Those towering creatures,
providers of shade
and the vital illusion of woods—
they’ve grown willful again.
Enraged by the wind,
they pelt us with bark and branches,
with rock-hard acorns that rain down the roof,
skipping and bouncing till they fall to the porch
with a sound like a cracked skull.
There is no possibility of sleep.
The wind in the leaf-crown
surges like a great ocean.
By day they look down on us kindly,
marking our lot in deliberate rows,
whispering of the past
and the people who built this place.
Some have arms intertwined like lovers,
their skin streaked in muted colors,
red-brown and gray-brown, flesh and green.
Their bark drapes and hangs like a strange cloth.

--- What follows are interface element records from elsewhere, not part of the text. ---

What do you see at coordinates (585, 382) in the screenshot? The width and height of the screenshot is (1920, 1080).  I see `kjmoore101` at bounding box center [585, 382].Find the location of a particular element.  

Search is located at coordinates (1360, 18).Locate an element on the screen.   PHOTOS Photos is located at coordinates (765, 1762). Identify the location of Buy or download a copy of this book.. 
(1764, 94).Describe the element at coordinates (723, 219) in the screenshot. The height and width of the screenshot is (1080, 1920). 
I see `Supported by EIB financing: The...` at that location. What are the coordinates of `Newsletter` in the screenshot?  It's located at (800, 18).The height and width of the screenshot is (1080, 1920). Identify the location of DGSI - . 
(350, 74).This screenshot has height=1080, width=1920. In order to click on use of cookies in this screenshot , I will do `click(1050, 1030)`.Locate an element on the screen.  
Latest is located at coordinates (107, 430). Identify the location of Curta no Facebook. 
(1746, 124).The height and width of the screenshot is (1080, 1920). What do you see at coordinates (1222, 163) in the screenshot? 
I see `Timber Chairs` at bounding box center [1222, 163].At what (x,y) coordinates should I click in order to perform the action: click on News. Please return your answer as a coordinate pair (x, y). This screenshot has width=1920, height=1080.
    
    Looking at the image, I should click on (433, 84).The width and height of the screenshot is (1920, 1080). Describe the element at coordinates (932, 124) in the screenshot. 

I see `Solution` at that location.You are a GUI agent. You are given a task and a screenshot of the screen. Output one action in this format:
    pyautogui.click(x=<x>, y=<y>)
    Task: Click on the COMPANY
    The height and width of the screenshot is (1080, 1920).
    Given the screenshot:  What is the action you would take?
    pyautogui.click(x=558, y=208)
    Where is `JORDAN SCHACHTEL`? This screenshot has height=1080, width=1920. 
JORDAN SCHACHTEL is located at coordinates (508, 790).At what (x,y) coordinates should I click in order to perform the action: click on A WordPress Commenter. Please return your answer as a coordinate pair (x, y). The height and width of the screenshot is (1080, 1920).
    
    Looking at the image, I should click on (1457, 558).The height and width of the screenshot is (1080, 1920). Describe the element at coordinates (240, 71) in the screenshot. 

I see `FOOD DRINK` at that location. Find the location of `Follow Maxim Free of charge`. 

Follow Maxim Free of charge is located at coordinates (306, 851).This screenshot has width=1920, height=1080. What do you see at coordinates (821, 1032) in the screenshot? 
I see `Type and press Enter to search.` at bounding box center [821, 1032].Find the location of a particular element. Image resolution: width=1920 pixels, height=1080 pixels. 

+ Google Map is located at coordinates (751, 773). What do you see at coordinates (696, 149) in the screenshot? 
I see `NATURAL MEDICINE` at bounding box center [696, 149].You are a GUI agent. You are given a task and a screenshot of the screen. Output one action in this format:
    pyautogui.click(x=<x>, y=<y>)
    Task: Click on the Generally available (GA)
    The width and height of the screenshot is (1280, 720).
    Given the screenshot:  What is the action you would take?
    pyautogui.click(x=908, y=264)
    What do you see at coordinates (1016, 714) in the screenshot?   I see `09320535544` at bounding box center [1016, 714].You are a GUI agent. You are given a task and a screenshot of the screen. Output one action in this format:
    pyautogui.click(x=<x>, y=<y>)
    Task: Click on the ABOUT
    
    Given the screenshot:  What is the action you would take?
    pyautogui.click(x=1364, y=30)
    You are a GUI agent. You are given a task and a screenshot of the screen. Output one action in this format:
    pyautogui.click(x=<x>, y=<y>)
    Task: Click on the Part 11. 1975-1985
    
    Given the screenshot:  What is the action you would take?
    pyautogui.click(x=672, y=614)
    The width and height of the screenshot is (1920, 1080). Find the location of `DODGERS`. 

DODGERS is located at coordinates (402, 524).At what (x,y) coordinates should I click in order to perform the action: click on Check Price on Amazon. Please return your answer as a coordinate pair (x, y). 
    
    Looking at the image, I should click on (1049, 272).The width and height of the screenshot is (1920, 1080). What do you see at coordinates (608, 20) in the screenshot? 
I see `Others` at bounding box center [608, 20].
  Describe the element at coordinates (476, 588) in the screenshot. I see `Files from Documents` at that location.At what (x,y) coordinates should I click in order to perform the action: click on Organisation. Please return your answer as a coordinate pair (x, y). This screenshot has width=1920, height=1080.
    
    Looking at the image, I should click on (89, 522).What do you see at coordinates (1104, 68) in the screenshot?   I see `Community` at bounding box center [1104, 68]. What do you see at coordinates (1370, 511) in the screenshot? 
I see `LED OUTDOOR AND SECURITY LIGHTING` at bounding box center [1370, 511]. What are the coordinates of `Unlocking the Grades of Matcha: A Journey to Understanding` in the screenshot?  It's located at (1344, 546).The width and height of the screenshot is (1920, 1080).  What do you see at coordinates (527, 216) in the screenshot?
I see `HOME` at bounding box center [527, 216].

The mat they’ve laid at our perimeter
rustles with deer or squirrel or the smallest bird,
lets no one approach by stealth.
Then night comes with its wind again,
and they tear their bark in a fury,
hurling it down in shreds.
The huge trunks moan and strain;
falling limbs play the aerial like a Jew’s harp.
I tell myself the roots are deep,
that the trees cannot come down,
but their branches crash like mortar fire.
We are under siege.
In the morning, we’ll walk out to find
the porch shin-deep in litter,
the gutters bent and battered, brimful of leaves,
a dead limb straddling a lawn chair like a warning.
This poem first appeared in Cimarron Review, Issue 158, Winter 2007. It was written quite a number of years before that, but it remains close to home—literally. Even as I type, the wind is setting up that roar in the treetops; the acorns (which are not truly acorns, but seed pods) will soon be bouncing down the roof.